Development of spliceosome‐mediated RNA trans‐splicing (SMaRT™) for the correction of inherited skin diseases

Abstract

Gene therapy of large genes (e.g. plectin and collagen genes) is hampered by size limitations for insertions of the currently used viral vectors. To reduce the size of these insertions spliceosome‐mediated RNA trans‐splicing (SMaRT™), which provides intron‐specific gene‐correction at the pre‐RNA level, can be an alternative approach. To test its applicability in skin gene therapy, SMaRT™ was used in the context of the 4003delTC mutation in the collagen XVII gene (COL17A1) causing generalized atrophic benign junctional epidermolysis bullosa. A β‐galactosidase (β‐gal) trans‐splicing assay system was established using intron 51 of COL17A1 as the target for trans‐splicing. In this system, intron 51 is flanked by the 5′exon and the 3′exon of the β‐gal gene, the latter containing two in‐frame stop codons. Cotransfection of a pre‐trans‐splicing molecule consisting of the binding domain of intron 51 and the 3′exon of β‐gal without the stop codons resulted in a 300‐fold increase of β‐gal activity compared to controls.

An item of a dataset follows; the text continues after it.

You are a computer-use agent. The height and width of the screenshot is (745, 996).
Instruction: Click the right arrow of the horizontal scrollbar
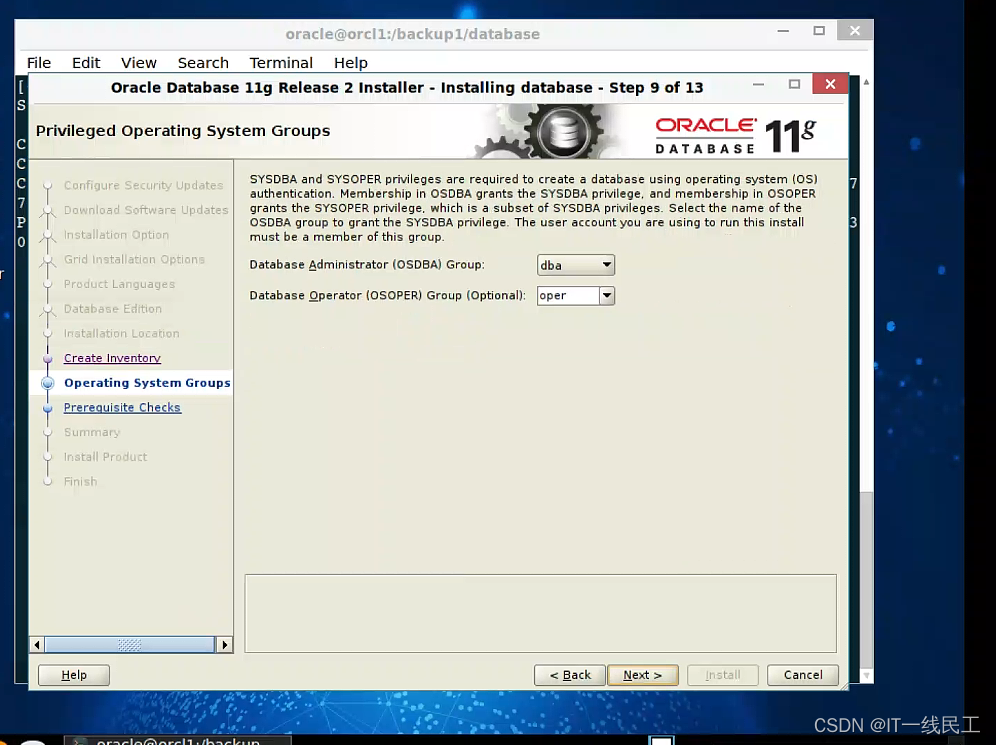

A 2–3‐fold increase in efficiency was obtained through an elongation of the binding domains. Replacement of the complete 3′end of the COL17A1 gene was shown using a collagen XVII mini‐gene construct. The β‐gal assay was used in human keratinocytes to evaluate the influence of a keratinocyte‐specific spliceosome background. Reverse transcription polymerase chain reaction and β‐gal activity assay showed functional correction of the stop‐codons in cultured human keratinocytes and in an immortalized GABEB cell line harbouring the 4003delTC mutation. These results demonstrate that SMaRT™ is feasible in a keratinocyte‐specific context and therefore may be applied in skin gene therapy.